▸ Assignment
The records that follow must be transcribed exactly, each one in full.

▸ Source material
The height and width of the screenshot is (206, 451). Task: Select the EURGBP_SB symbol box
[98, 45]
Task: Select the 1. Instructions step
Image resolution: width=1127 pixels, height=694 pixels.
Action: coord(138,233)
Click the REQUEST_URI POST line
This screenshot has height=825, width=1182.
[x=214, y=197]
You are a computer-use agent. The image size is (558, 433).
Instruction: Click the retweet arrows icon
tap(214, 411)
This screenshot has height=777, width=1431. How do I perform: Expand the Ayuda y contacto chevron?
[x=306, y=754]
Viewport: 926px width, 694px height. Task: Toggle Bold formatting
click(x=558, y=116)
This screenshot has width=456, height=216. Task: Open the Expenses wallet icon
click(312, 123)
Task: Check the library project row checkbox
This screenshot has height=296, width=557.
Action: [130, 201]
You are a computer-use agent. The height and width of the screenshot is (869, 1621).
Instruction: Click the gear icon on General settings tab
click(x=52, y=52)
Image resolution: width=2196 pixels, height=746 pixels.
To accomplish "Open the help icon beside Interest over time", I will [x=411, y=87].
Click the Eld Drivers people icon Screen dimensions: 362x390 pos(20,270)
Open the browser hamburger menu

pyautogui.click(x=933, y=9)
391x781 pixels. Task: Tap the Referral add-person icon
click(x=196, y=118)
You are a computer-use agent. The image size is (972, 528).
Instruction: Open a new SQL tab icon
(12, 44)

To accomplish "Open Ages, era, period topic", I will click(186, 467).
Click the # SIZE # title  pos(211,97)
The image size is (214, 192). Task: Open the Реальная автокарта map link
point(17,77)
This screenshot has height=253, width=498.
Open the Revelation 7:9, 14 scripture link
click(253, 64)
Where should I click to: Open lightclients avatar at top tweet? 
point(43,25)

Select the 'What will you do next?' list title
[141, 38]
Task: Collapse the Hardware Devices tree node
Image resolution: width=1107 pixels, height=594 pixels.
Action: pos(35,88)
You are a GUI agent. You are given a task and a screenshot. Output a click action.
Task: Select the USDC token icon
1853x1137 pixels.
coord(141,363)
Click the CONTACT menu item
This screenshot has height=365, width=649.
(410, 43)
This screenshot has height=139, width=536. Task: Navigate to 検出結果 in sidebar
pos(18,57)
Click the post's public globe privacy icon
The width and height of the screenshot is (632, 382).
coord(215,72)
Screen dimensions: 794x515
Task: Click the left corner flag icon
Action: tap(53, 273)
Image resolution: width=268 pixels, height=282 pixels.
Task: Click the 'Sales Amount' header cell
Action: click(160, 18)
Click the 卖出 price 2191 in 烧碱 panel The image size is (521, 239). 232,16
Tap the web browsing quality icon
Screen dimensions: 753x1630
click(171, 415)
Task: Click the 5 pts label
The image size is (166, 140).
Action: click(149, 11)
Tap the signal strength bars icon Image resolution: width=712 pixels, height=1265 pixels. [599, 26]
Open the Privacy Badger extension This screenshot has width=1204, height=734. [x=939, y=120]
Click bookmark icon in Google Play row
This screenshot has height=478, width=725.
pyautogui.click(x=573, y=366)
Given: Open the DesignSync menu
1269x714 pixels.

▸ Completed task
The height and width of the screenshot is (206, 451). Task: Select the EURGBP_SB symbol box
[98, 45]
Task: Select the 1. Instructions step
Image resolution: width=1127 pixels, height=694 pixels.
Action: coord(138,233)
Click the REQUEST_URI POST line
This screenshot has height=825, width=1182.
[x=214, y=197]
You are a computer-use agent. The image size is (558, 433).
Instruction: Click the retweet arrows icon
tap(214, 411)
This screenshot has height=777, width=1431. How do I perform: Expand the Ayuda y contacto chevron?
[x=306, y=754]
Viewport: 926px width, 694px height. Task: Toggle Bold formatting
click(x=558, y=116)
This screenshot has width=456, height=216. Task: Open the Expenses wallet icon
click(312, 123)
Task: Check the library project row checkbox
This screenshot has height=296, width=557.
Action: [130, 201]
You are a computer-use agent. The height and width of the screenshot is (869, 1621).
Instruction: Click the gear icon on General settings tab
click(x=52, y=52)
Image resolution: width=2196 pixels, height=746 pixels.
To accomplish "Open the help icon beside Interest over time", I will [x=411, y=87].
Click the Eld Drivers people icon Screen dimensions: 362x390 pos(20,270)
Open the browser hamburger menu

pyautogui.click(x=933, y=9)
391x781 pixels. Task: Tap the Referral add-person icon
click(x=196, y=118)
You are a computer-use agent. The image size is (972, 528).
Instruction: Open a new SQL tab icon
(12, 44)

To accomplish "Open Ages, era, period topic", I will click(186, 467).
Click the # SIZE # title  pos(211,97)
The image size is (214, 192). Task: Open the Реальная автокарта map link
point(17,77)
This screenshot has height=253, width=498.
Open the Revelation 7:9, 14 scripture link
click(253, 64)
Where should I click to: Open lightclients avatar at top tweet? 
point(43,25)

Select the 'What will you do next?' list title
[141, 38]
Task: Collapse the Hardware Devices tree node
Image resolution: width=1107 pixels, height=594 pixels.
Action: pos(35,88)
You are a GUI agent. You are given a task and a screenshot. Output a click action.
Task: Select the USDC token icon
1853x1137 pixels.
coord(141,363)
Click the CONTACT menu item
This screenshot has height=365, width=649.
(410, 43)
This screenshot has height=139, width=536. Task: Navigate to 検出結果 in sidebar
pos(18,57)
Click the post's public globe privacy icon
The width and height of the screenshot is (632, 382).
coord(215,72)
Screen dimensions: 794x515
Task: Click the left corner flag icon
Action: tap(53, 273)
Image resolution: width=268 pixels, height=282 pixels.
Task: Click the 'Sales Amount' header cell
Action: click(160, 18)
Click the 卖出 price 2191 in 烧碱 panel The image size is (521, 239). 232,16
Tap the web browsing quality icon
Screen dimensions: 753x1630
click(171, 415)
Task: Click the 5 pts label
The image size is (166, 140).
Action: click(149, 11)
Tap the signal strength bars icon Image resolution: width=712 pixels, height=1265 pixels. [599, 26]
Open the Privacy Badger extension This screenshot has width=1204, height=734. [x=939, y=120]
Click bookmark icon in Google Play row
This screenshot has height=478, width=725.
pyautogui.click(x=573, y=366)
Given: Open the DesignSync menu
1269x714 pixels.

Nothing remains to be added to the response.